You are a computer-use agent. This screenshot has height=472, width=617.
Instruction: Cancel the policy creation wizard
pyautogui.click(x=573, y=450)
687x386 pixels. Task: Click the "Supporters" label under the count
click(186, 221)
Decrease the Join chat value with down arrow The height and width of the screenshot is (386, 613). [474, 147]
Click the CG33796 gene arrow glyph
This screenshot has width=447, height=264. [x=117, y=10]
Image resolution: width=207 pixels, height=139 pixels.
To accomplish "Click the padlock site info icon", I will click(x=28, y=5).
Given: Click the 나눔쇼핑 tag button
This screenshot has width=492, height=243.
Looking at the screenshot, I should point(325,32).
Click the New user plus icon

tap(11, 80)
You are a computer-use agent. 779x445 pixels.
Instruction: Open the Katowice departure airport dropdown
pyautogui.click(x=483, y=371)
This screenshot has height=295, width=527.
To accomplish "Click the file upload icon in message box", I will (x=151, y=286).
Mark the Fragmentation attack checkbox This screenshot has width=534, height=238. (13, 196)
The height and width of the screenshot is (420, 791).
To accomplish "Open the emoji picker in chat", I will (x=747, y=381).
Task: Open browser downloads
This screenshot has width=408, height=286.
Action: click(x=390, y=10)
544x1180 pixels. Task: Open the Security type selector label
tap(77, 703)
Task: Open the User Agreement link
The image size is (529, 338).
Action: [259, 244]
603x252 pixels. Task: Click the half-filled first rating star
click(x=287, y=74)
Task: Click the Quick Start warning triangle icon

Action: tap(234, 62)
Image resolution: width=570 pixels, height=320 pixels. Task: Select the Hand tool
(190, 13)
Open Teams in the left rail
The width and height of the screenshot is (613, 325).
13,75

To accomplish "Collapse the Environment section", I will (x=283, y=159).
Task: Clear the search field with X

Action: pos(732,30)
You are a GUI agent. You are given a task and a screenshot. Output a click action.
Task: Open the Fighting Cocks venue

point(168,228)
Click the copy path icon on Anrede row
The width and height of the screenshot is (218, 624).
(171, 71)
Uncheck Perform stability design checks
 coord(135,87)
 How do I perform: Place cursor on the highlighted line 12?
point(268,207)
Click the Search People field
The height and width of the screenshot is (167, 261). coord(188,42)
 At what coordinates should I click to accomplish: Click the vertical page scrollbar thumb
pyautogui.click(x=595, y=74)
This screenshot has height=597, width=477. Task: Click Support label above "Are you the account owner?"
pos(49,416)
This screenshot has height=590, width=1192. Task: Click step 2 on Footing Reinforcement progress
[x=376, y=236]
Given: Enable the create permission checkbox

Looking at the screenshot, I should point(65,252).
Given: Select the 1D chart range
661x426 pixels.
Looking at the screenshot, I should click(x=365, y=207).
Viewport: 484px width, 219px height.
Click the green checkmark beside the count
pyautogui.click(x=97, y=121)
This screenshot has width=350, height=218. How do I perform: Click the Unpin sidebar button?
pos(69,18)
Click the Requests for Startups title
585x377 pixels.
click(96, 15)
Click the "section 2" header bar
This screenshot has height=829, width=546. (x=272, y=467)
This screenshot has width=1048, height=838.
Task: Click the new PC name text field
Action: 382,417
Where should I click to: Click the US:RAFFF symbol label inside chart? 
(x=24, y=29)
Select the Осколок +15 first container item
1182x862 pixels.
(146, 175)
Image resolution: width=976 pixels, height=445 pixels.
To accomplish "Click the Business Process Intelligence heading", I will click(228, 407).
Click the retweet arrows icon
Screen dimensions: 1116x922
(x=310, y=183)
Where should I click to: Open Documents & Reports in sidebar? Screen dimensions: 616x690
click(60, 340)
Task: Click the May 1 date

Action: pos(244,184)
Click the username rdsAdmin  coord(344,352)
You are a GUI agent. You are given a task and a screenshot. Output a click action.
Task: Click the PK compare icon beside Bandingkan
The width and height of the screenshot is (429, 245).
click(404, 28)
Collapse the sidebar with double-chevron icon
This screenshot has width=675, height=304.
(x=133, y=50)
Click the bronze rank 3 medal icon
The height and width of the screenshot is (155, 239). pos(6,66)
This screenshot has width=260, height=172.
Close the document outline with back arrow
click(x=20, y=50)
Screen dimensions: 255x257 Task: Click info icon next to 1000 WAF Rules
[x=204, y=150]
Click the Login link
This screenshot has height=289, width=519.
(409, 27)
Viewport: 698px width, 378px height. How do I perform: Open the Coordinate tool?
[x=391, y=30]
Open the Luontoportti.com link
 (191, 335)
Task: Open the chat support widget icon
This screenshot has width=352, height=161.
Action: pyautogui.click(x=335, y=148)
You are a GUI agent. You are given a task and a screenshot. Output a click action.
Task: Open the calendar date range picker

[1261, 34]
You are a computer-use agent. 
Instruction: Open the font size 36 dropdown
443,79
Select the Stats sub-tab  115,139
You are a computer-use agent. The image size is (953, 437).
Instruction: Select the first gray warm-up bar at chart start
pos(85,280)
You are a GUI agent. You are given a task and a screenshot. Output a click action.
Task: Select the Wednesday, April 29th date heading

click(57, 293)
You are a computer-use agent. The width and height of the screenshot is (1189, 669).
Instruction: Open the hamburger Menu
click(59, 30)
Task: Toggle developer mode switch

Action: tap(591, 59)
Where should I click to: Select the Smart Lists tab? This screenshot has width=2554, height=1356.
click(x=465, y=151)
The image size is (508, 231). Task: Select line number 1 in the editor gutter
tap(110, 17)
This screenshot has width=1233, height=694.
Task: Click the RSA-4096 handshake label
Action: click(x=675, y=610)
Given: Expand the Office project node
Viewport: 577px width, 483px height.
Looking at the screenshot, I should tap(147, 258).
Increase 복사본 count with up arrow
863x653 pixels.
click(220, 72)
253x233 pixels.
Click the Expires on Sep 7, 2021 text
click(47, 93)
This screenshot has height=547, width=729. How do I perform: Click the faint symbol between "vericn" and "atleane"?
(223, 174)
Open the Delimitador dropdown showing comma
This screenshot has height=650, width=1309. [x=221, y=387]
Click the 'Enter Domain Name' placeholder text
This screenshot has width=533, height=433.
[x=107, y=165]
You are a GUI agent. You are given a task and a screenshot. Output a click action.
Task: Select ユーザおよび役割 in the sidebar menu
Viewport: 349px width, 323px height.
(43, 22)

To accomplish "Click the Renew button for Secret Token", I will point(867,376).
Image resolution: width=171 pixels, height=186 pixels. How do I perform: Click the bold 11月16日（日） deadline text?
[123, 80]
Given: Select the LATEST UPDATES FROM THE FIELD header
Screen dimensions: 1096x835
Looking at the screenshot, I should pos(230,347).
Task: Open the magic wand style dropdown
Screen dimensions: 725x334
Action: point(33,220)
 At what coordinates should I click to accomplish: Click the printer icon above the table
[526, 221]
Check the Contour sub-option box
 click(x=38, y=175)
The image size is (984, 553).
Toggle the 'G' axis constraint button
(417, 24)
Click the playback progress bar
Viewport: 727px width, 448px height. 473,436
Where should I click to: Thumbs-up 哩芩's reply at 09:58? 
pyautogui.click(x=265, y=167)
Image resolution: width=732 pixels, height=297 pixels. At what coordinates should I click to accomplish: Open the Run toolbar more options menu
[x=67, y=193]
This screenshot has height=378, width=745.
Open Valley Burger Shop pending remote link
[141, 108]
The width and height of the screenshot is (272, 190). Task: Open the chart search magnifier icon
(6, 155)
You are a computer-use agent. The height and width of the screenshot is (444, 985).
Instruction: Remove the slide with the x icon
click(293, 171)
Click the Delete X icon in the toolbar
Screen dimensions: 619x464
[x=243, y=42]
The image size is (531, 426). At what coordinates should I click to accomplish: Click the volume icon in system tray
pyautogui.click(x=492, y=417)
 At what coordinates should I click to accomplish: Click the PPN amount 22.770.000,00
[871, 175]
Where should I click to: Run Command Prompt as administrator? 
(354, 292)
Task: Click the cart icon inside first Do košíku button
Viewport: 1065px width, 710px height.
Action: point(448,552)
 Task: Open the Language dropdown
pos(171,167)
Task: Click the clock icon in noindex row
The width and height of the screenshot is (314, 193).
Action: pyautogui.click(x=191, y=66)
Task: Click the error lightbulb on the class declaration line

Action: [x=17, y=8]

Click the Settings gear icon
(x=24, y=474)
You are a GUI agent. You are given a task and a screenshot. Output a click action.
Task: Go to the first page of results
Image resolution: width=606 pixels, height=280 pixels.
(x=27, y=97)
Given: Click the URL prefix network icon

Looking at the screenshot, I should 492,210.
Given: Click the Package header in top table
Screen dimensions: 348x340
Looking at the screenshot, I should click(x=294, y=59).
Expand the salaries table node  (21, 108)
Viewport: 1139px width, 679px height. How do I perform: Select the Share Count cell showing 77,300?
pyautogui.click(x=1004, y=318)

# PROBLEM STATEMENT
What lines of the preceding data include the string "chat"? Pull them out.

# ANSWER TO THIS TASK
Decrease the Join chat value with down arrow The height and width of the screenshot is (386, 613). [474, 147]
To accomplish "Open the emoji picker in chat", I will (x=747, y=381).
Task: Open the chat support widget icon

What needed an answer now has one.